Hi, it’s really nice to have this forum back :)
I’m now working on my cuda application performance profiling with nvcc compiler ptxas and visual profiler. I meet a strange inconsistency issue while using these two tools.
my application is compiled with -maxrregcount=32 and run on both GTX680 and GTX480. Compiler ptxas info shows that there are 15 registers usage per thread; in contrast, visual profiler shows that there are 32 registers usage per thread.
I’m confused about the inconsistency between these two tools, am I doing anything wrong? or should I do any further setting while using visual profiler?
Thanks in advance for any reply. :)
Your kernel itself may require only 15 registers per thread, but if it calls other kernels (or system functions like malloc) then the CUDA driver may need to allocate more registers per thread for its execution.
Are you using separate compilation?
Does your kernel call other kernels? If so, what does compiler report as the registers/thread of those kernels.
Hi, thanks for replying.
I use separate compilation for my CUDA application. Both of my kernels are working individually without dynamic parallelism. I did use some intrinsic functions(ex:__ffs) and atomic function(atomicAdd) in my kernels but there is no other kernel call.
I’ve compiled and profiled the same source code on two different machines. The only compiling difference is I use arch=sm_20 for GTX480 and arch=sm_30 for GTX680.
List the profiling difference on GTX480 and GTX680 below:
Kernel A used 15 registers, Kernel B used 15 registers
Kernel A used 30 registers, Kernel B used 31 registers
Kernel A used 15 registers, Kernel B used 17 registers
Kernel A used 32 registers, Kernel B used 32 registers
Is there any definition difference or scope difference of register usage per thread on GTX480 v.s GTX680 and compiler v.s profiler?
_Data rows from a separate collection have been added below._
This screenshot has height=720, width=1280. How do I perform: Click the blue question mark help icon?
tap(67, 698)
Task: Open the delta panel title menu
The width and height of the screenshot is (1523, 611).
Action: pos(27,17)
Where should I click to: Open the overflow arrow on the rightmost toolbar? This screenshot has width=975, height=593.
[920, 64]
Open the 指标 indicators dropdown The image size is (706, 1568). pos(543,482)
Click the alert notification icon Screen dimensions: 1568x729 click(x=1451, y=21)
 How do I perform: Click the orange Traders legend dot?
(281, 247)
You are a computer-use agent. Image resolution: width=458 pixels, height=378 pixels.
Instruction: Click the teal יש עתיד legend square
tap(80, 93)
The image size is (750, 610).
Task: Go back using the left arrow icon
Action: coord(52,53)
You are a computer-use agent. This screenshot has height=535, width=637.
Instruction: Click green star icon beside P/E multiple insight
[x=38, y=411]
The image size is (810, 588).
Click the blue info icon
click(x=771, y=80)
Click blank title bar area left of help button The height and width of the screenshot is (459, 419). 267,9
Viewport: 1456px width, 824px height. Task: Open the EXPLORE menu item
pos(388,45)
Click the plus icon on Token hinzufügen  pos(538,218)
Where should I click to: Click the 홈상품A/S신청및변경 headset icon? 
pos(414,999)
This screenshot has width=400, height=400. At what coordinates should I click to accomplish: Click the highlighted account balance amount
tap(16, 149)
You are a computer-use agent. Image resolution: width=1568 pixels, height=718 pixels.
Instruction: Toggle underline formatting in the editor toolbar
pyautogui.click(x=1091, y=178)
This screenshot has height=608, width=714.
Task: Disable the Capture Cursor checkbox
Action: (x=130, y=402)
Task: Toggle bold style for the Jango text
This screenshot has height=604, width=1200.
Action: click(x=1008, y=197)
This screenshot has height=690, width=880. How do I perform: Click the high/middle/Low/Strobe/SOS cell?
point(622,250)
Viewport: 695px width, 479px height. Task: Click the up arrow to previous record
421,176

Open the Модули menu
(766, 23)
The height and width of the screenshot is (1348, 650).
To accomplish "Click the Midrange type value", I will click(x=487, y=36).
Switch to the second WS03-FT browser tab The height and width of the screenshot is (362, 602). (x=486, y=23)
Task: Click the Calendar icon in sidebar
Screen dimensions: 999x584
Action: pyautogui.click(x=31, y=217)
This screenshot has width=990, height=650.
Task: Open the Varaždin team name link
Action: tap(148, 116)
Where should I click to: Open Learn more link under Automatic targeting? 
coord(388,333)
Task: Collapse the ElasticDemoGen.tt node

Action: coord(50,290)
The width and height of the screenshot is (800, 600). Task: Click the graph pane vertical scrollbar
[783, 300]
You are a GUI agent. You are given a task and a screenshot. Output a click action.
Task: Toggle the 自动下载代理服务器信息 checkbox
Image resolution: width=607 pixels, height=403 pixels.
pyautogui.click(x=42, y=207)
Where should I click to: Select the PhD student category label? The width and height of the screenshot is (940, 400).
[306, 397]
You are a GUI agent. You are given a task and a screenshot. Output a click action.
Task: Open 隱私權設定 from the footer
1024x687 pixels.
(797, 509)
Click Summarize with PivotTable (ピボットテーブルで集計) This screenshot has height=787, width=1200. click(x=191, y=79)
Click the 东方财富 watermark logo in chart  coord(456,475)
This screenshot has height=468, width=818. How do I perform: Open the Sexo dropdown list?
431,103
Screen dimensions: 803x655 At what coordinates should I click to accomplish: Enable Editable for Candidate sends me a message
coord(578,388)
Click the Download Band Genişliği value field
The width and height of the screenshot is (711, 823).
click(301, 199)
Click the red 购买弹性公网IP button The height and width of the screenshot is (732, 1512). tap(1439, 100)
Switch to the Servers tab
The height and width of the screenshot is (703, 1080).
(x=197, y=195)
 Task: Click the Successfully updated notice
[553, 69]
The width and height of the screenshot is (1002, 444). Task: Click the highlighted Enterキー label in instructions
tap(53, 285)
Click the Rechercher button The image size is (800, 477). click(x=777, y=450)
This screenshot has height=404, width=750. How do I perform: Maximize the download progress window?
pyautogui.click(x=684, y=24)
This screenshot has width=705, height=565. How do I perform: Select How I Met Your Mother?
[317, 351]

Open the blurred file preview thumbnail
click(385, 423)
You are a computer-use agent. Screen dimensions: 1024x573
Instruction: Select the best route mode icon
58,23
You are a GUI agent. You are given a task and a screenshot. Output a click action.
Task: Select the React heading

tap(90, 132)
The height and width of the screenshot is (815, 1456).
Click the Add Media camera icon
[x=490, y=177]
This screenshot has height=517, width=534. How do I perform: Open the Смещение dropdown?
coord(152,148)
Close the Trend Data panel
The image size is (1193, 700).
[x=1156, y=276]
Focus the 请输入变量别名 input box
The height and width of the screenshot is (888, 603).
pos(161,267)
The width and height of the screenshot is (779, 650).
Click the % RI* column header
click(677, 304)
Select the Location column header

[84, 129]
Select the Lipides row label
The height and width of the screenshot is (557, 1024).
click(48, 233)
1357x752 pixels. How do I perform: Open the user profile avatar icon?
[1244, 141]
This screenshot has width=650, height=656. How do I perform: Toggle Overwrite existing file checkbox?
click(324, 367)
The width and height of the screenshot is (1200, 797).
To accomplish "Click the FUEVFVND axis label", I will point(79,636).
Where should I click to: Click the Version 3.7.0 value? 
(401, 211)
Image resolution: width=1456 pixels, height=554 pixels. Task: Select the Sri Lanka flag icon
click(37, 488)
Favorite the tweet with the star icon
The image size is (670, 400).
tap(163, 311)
I’m wondering if there is any register usage overhead for profiler dealing with profiling process under different profiling setting?
In fact, I found out that I’ve ever got the profiling result(.csv) with exact same register usage with compiler ptxas info. Since I only slightly modified source code for performance comparison, I’ve tried to modify my source code or change the profiler metrics configuration setting to reproduce this profiling result but failed.
I’m not sure what I should do and wondering if you have any advice for these issues I met?
Thanks in advance :)